Let's clarify two things right away: first, the Ideapad U1 hybrid notebook tablet is still in the very rough stages of development. Second, it's going to be awesome—if it can live up to its potential.
Let's review the concept quickly before we get into the details. The U1 is literally two separate devices, joined together and made to play nice. One is a multitouch tablet that runs Linux and has a speedily efficient Qualcomm ARM 1Ghz Snapdragon processor running the show. The other is a Windows 7 notebook with an Intel Core 2 Duo SU 4100 processor.
The build is like Lenovo's other IdeaPads, except for the translucent red top that houses the tablet. When the base and the slate are linked up, the latter acts as an 11.6-inch, 720p (1366x768) monitor that looked crisp despite being saddled with Intel's integrated graphics. The (non-chiclet) keyboard is based on the current lineup of IdeaPads, and both it and the touchpad worked smoothly. The U1 we saw wasn't set up to do much other than web browse, and pages loaded quickly. The notebook has built-in Wi-Fi, but can also run off of the tablet's 3G connection, which I can see being a pretty great benefit for times when wireless isn't readily accessible.
The fun part, though, is unclasping the tablet from its shell. It's firmly latched in, which is more reassuring than frustrating. Once removed from the notebook, there's a two or three second lag before the Snapdragon processor kicks in. It's not seamless, but it's close enough. Tablet mode greets you with a six-panel screen of apps similar to that of Lenovo's Skylight smartbook. The selection is limited for now, but Lenovo will be opening up the SDK to developers soon to give you more to play with than the standard YouTube, Gmail, and Facebook-type options.
You can also enter a type of content mode, which divides up your stored files between music, video, images, and documents. With the multitouch interface, you can quickly jump among all four, and adjust how much of the screen is devoted to each. The resistive screen was good, but not great—it at times took some pretty insistent pressing to get the response I was looking for.
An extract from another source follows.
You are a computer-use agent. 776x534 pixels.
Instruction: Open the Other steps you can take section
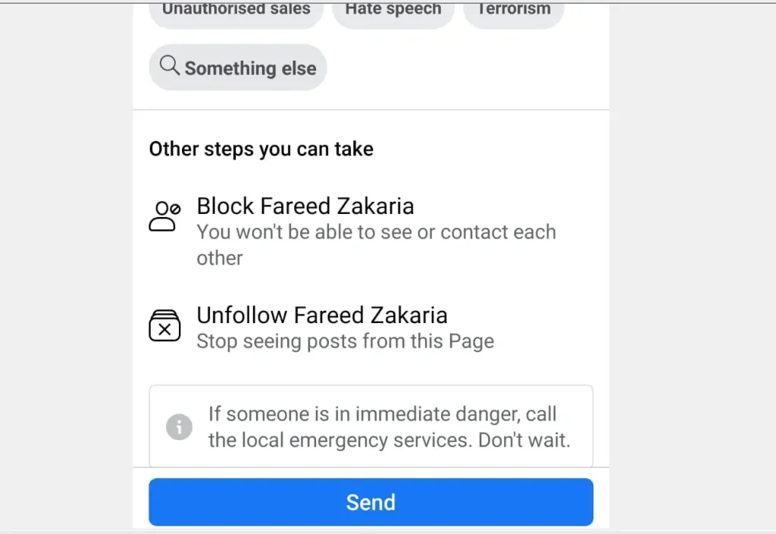261,149
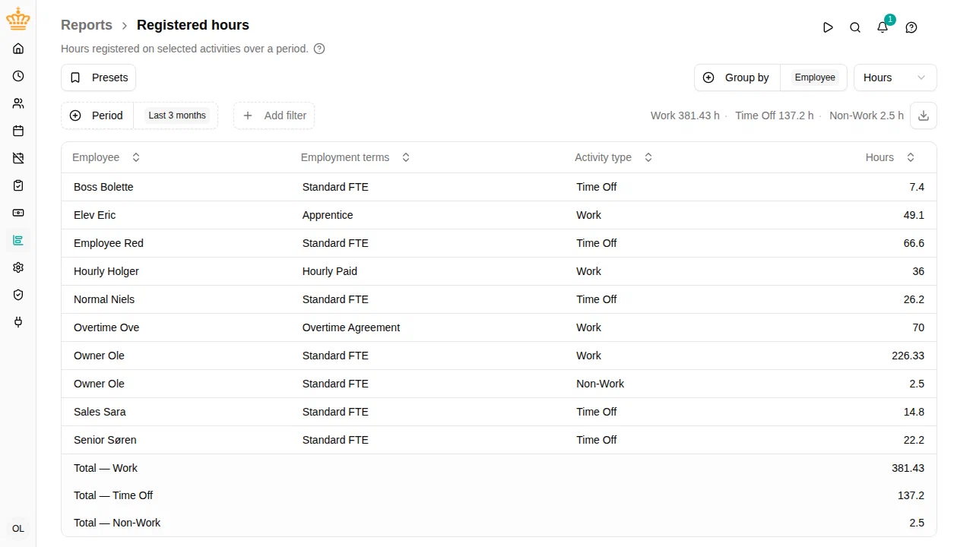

The viewing angles could also use work; unless you're looking nearly dead-on at the display, you're pretty much out of luck.
I was impressed by the sound quality—not excellent by any means, but better than I expected from a tablet device. One immediately obvious downside is the total absence of ports on the tablet other than the docking—there's not even a headphone jack. It's configured for Bluetooth, but I'd still like the option to plug in my buds. The tablet also currently lacks an accelerometer, so there's no way to orient documents or images based on its position. This is hopefully something that will be addressed before its release.
I said the two devices are totally separate, and I meant it. There are advantages and disadvantages to this set-up. On the plus side, while the tablet is undocked, you can hook the base up to a monitor and get full notebook functionality. If you remove it during web browsing, the tablet remembers which site you were on and places you there automatically (and vice versa). In fact, when I had Gizmodo in notebook mode and removed the slate, it automatically took me to the mobile version of Giz.
The down side is that right now, web pages are the only things that are transferable this way. If I were working on a document in notebook mode, there's no on-the-fly transition once I pop out the tablet. You can drag and drop, but a more seamless transfer would be helpful. It would also be nice to be able to control the tablet remotely with the base, but once they've separated there's no interaction between the two. Again, these are things that may or may not be addressed by the time the U1 comes out in the second half of this year.
About that release: it's up in the air right now as to when you can get your hands on one of these, because of all of the tweaks that need to be made. It will also be crucial for Lenovo to be able to build up a decent store of apps for the U1 and the Skylight if these are going to have any functionality beyond very basic web browsing and media playback. And for an estimated retail price of $999—minus whatever subsidy they're able to get from a partner carrier—that functionality had better be there.
All in all, the U1 is a slick device, if a little undercooked. If nothing else, I'm excited to see how far they can take this concept once they put it in production. But no rush, Lenovo. If you take the time get it right, it'll be something special.